(DATASET):
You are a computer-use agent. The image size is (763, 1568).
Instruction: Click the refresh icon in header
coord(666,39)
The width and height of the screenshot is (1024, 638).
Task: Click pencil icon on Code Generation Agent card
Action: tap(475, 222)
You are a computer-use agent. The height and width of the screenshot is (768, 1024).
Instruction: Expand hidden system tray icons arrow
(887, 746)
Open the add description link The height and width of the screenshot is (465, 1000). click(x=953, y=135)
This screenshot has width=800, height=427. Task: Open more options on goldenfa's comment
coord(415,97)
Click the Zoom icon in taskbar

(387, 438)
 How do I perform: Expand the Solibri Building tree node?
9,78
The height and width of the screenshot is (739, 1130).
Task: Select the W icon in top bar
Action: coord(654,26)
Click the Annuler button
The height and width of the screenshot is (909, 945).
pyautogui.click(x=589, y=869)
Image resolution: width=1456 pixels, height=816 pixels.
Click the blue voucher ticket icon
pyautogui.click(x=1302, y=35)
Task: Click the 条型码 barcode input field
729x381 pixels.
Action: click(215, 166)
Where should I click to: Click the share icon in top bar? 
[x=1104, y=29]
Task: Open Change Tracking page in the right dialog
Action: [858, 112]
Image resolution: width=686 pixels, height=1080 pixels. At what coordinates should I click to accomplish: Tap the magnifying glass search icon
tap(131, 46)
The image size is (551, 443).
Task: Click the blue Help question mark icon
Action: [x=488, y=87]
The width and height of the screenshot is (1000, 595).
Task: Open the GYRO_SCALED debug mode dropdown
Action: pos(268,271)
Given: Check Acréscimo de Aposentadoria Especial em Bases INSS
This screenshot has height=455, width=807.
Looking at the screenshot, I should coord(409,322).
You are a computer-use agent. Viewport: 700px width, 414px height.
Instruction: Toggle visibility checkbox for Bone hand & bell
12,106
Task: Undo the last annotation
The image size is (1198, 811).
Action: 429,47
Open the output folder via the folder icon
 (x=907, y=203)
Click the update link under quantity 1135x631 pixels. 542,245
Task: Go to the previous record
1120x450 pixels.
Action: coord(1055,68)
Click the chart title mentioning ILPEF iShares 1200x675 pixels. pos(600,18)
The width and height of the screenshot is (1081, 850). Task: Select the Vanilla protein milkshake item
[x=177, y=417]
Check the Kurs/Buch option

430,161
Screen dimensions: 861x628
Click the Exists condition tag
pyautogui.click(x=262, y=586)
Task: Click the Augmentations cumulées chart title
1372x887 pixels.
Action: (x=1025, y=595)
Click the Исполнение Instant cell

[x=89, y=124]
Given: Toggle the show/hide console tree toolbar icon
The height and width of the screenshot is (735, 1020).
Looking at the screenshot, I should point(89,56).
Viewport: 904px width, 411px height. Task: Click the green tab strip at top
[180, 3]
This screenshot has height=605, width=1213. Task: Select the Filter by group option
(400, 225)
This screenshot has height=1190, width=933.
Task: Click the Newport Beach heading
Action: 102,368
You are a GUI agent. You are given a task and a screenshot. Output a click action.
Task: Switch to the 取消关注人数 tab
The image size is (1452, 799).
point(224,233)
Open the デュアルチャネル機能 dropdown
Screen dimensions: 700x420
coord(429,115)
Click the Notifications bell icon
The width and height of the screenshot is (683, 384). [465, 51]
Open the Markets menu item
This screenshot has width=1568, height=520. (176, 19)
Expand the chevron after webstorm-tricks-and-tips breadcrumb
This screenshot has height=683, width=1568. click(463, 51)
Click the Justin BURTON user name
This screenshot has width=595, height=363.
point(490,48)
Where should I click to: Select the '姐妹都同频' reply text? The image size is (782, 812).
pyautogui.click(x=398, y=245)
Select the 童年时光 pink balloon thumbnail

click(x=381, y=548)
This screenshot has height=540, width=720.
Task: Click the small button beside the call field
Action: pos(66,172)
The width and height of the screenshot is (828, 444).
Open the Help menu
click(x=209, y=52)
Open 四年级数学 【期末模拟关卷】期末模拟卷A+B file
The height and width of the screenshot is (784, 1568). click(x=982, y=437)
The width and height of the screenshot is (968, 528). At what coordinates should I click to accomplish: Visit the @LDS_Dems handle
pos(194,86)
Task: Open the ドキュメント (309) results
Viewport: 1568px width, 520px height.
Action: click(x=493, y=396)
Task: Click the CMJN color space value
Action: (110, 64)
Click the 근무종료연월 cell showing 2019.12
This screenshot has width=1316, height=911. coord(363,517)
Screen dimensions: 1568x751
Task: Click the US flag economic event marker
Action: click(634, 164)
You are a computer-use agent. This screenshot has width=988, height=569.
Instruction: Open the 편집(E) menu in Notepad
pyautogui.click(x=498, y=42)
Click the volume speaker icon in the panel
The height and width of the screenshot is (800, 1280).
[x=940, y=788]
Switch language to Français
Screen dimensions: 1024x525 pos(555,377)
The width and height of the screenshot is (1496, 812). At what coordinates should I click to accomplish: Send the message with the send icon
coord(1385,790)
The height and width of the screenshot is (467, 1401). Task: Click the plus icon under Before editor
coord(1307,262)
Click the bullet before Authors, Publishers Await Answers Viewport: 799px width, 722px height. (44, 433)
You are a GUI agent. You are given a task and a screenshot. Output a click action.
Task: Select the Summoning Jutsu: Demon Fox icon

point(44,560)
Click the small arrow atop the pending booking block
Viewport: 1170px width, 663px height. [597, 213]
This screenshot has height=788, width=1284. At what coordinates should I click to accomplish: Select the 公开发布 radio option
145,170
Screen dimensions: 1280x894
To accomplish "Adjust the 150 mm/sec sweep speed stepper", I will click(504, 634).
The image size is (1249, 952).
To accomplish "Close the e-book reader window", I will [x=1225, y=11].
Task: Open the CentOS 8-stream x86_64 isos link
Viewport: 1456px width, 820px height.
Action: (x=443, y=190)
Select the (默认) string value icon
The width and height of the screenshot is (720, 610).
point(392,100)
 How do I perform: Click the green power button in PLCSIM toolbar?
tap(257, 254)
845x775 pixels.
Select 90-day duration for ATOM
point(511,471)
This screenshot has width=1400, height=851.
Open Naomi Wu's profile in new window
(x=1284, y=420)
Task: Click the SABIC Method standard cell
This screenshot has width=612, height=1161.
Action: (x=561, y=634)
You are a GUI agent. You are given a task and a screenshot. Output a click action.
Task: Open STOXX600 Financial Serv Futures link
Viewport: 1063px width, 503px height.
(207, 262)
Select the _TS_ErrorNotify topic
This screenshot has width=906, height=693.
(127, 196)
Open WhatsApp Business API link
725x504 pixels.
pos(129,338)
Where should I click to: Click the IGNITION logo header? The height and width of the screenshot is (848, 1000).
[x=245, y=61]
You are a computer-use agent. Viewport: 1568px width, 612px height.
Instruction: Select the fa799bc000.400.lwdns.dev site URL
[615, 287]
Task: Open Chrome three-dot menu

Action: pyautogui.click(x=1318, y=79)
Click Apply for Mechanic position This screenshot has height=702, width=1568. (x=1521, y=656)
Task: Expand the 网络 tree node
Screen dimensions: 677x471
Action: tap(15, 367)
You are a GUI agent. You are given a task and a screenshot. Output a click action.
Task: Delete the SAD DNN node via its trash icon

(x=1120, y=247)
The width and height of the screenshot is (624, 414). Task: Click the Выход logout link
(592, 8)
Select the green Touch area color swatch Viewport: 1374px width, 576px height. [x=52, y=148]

(EXERCISE REQUIREMENTS): Bring together all lines of the entries above in which the string "chart" occurs.

(FINAL ANSWER):
Click the chart title mentioning ILPEF iShares 1200x675 pixels. pos(600,18)
Task: Click the Augmentations cumulées chart title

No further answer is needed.